- Opening Delimiter -

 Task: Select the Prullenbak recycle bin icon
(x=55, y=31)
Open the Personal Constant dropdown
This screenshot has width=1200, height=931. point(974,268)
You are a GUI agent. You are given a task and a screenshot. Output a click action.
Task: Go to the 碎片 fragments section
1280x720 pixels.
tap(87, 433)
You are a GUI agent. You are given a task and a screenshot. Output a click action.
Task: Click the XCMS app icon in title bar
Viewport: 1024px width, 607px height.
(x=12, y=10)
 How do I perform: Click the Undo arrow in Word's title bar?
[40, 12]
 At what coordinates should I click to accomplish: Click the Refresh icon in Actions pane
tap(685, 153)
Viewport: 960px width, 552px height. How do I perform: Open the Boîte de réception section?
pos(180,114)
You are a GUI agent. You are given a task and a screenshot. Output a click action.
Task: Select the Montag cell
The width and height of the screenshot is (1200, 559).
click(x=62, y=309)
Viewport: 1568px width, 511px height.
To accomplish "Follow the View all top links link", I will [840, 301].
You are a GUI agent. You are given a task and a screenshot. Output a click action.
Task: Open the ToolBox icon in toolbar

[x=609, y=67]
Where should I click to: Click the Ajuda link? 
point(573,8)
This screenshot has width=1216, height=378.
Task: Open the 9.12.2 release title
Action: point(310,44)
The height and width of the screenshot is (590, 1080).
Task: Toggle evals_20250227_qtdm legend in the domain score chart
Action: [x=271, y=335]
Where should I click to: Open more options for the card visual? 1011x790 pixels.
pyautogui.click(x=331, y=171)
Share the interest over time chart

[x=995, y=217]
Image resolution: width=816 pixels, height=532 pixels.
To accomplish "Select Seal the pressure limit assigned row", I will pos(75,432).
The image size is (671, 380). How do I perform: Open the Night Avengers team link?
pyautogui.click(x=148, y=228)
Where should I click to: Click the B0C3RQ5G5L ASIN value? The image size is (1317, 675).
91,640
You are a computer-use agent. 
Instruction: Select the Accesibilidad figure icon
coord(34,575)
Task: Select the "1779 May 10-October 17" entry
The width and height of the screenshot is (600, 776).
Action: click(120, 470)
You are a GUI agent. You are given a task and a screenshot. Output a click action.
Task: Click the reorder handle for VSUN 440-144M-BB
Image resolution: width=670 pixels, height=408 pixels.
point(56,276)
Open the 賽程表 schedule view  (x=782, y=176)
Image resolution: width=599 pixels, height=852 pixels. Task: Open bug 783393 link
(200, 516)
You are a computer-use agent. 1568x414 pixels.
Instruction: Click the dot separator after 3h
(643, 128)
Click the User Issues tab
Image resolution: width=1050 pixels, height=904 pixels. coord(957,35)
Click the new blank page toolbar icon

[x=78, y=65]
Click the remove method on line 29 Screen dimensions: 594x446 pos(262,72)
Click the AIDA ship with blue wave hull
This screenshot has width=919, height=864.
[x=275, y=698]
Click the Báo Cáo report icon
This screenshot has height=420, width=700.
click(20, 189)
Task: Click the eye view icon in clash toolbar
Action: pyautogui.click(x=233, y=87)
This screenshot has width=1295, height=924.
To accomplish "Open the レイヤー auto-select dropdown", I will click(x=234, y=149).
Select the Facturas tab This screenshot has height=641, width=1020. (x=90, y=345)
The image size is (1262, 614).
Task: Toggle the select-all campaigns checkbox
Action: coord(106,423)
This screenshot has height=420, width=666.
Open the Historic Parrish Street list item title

- Closing Delimiter -

**WHAT NEEDS TO BE DONE**
Pick out every line above that holds the word "will" and copy it.

**RESULT OF THE TASK**
To accomplish "Follow the View all top links link", I will [840, 301].
To accomplish "Select Seal the pressure limit assigned row", I will pos(75,432).
To accomplish "Open the レイヤー auto-select dropdown", I will click(x=234, y=149).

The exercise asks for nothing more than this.